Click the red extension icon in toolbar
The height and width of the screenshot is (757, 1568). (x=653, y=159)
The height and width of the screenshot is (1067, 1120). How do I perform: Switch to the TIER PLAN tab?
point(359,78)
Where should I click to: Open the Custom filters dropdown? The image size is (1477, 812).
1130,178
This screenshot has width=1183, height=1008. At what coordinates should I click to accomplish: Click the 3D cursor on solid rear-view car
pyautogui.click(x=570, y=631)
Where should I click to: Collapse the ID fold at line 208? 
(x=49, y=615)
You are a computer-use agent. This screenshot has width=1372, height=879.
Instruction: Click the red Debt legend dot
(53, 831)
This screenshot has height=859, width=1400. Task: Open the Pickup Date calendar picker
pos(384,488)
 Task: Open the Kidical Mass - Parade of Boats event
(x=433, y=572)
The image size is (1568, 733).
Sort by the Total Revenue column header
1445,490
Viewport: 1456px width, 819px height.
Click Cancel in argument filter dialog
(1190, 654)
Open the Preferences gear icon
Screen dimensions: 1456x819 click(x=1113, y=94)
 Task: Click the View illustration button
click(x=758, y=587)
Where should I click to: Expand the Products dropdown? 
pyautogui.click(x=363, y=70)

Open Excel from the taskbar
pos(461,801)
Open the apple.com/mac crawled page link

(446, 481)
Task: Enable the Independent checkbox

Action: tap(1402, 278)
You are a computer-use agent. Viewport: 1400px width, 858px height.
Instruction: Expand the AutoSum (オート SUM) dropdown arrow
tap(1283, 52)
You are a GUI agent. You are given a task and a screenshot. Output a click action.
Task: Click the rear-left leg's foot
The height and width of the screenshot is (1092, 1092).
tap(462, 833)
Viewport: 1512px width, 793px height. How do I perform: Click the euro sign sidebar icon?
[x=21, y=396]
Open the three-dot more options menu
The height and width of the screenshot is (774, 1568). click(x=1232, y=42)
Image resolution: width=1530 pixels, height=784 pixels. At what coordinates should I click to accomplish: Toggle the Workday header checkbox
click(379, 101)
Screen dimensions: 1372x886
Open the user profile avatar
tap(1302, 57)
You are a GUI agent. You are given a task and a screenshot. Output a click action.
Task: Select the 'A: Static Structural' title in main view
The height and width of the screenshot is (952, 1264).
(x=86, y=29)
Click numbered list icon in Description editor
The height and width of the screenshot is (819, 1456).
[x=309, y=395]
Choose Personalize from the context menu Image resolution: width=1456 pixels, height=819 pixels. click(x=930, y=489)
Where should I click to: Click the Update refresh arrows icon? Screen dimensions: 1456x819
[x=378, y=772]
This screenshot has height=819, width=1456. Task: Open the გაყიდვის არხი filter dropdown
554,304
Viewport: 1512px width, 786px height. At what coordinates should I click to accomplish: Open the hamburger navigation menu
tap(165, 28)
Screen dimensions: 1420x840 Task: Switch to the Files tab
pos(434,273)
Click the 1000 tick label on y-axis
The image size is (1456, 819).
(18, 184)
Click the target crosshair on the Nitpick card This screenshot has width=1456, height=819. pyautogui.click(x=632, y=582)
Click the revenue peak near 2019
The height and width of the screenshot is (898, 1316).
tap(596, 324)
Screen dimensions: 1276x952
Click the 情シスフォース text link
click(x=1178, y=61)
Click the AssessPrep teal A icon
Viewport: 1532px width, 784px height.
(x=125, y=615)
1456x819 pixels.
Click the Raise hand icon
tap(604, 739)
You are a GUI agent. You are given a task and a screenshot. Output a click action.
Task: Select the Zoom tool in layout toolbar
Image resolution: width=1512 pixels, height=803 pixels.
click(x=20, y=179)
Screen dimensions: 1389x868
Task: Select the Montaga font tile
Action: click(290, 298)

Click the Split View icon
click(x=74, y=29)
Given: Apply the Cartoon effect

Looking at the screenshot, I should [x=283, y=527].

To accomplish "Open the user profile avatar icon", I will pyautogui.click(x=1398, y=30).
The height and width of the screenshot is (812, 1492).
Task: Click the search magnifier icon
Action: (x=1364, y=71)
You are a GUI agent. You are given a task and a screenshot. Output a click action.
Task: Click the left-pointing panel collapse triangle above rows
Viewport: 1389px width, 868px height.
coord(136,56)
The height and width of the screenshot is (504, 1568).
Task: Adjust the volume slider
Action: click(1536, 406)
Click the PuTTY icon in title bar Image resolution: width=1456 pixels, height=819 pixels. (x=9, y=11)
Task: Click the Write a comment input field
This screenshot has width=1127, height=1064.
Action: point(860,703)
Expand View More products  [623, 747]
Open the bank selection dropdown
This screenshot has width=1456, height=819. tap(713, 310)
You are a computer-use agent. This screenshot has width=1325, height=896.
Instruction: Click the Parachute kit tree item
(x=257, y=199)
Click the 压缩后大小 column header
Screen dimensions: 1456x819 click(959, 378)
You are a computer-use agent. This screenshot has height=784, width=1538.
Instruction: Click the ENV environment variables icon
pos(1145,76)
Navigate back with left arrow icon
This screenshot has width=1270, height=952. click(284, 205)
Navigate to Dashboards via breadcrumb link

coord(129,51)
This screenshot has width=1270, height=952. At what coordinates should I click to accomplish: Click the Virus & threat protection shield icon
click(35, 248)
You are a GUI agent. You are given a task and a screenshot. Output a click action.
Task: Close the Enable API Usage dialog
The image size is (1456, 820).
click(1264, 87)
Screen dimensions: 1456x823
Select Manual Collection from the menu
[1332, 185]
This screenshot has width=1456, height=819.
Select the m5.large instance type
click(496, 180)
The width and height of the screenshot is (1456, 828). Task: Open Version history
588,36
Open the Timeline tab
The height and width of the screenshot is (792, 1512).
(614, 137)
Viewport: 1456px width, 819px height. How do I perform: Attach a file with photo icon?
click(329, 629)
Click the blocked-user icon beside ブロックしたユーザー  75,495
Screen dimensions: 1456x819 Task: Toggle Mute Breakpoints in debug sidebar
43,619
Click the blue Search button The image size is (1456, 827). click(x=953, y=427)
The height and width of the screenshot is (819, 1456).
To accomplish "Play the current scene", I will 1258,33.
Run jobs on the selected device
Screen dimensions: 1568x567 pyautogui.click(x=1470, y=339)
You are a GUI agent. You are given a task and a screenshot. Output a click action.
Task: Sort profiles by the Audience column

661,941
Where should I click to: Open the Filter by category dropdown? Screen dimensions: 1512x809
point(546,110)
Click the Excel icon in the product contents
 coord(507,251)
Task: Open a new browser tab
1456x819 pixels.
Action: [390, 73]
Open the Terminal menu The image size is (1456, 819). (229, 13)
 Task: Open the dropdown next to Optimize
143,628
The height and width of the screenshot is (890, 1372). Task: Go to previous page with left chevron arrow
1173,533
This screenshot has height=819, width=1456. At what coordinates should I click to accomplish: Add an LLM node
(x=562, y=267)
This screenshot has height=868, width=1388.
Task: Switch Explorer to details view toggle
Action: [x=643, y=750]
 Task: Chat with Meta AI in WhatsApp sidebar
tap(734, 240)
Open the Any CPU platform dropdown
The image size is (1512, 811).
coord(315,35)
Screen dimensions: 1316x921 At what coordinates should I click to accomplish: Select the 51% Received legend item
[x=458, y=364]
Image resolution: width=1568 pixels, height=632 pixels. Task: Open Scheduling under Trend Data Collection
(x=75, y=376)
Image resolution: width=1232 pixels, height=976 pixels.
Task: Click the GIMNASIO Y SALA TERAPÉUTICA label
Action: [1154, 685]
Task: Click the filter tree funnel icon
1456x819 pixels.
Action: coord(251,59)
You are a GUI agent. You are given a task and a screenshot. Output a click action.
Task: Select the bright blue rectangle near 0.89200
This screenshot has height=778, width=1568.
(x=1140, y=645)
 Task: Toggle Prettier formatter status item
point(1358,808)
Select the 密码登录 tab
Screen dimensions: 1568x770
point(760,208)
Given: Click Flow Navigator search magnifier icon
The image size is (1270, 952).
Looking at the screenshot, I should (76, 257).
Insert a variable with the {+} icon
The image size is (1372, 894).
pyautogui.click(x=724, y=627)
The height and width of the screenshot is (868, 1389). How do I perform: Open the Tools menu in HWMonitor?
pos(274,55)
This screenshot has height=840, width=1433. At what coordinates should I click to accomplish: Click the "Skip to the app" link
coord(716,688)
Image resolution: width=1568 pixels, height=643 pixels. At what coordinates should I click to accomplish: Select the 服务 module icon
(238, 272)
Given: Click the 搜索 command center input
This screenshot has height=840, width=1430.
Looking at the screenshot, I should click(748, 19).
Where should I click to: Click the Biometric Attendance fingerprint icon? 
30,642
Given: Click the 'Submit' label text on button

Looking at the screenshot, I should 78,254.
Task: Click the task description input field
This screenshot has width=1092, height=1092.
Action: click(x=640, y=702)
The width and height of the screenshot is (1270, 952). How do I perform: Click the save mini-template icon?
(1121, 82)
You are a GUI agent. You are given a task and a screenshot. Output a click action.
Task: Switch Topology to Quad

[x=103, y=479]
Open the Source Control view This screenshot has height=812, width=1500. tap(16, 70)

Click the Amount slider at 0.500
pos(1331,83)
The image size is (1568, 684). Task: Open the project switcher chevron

Brief:
Go through the material line by line and work out how many lines include the string "title". Reply with the number only.

Solution to the problem:
2